The major labels were more concerned to defend an established and successful
business model, which initially led them to define digital music in legalistic terms as a
threat rather than in commercial terms as an opportunity. It took a player from outside
the music industry (Apple’s i-Tunes) to stir the major labels into a serious attempt to
develop new business models for digital music. Apple recognised that the future of the
music industry is only partly concerned with music; the way that music is packaged,
formatted and delivered have become increasingly important.
According to this perspective on cultural entrepreneurship in the creative industries,
many creative enterprises succeed in combining multiple functions across the industry
value chain. Rather than specialising in one particular phase in the production process,
creative enterprises and cultural entrepreneurs are multiple specialists with a holistic
approach to their work extending from origination and development to realisation and
dissemination. This has been described as a characteristic of the entrepreneurial
approach to business (McGrath et al., 1992). It is also a characteristic of the creative
process, which according to the classic definitions extends across multiple phases
(Boden, 1994). Business advisers need accordingly to recognise that narrow
specialisation may not always be desirable for creative businesses, and a portfolio of
products and projects is not only a useful way of dealing with risk and unpredictability,
but is also integral to the entrepreneurial and creative cultures of the creative enterprise.

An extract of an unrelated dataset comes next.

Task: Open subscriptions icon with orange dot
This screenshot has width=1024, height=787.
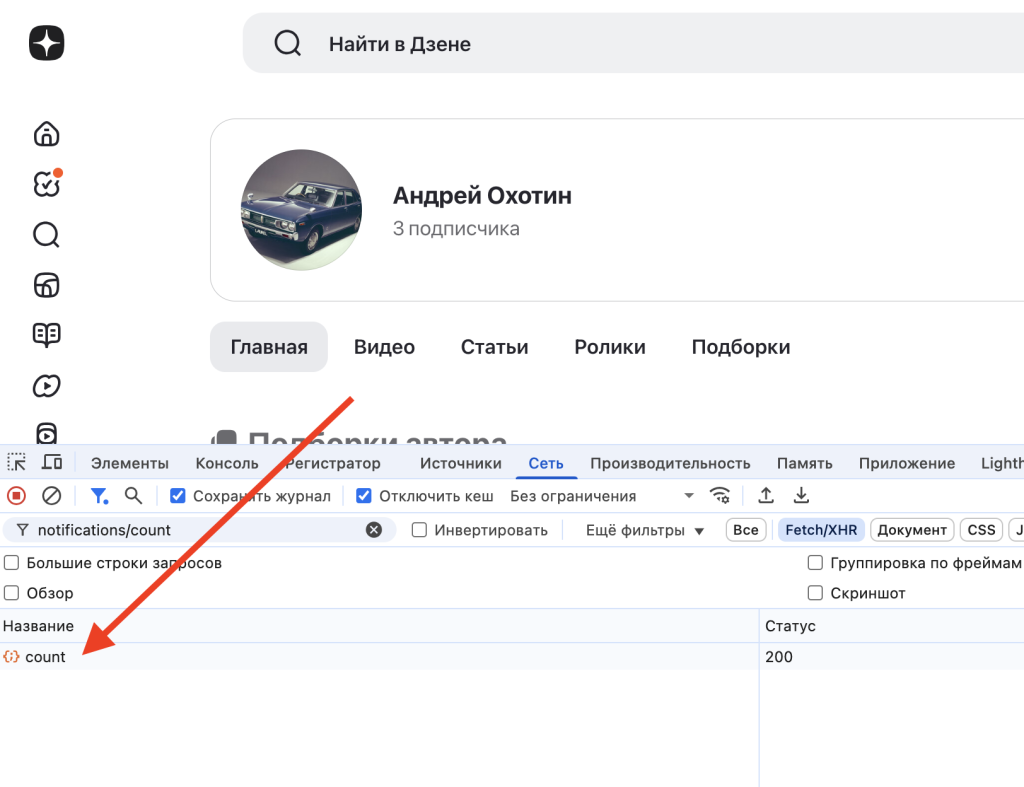Action: tap(46, 184)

Extending beyond the individual business, creative enterprises are embedded in
networks of like-minded collaborators which extend both horizontally and vertically along
the value chain. Rather than a value chain, the creative sector depends upon a value
network of horizontal collaboration between content creators and vertical collaboration
between suppliers and distributors. Temporary projects emerge from this pattern and
project teams are assembled and redistributed within the wider project ecology (Grabher
2002, 2004). This yields a complex interlocking set of relationships in which the key unit
of analysis is not the individual firm, but the network or system of which the firm is only a
component part. Large parts of this network may exist in an invisible world of informal
relationships and non-commercial transactions which are difficult to record in official
statistics and mapping documents. Business development agencies have begun to
address this characteristic of the creative industries by initiating and identifying clusters
and hubs of business activity, through which creative networks and systems can be
supported and sustained. But all too often the extent and range of contacts and
exchanges which underpin commercial creative work is only dimly recognised. Policy-led
interventions in the creative industries tend to oversimplify the network dependencies of
the creative industries and risk stripping out or isolating parts of the system in the name
of rationality and efficiency.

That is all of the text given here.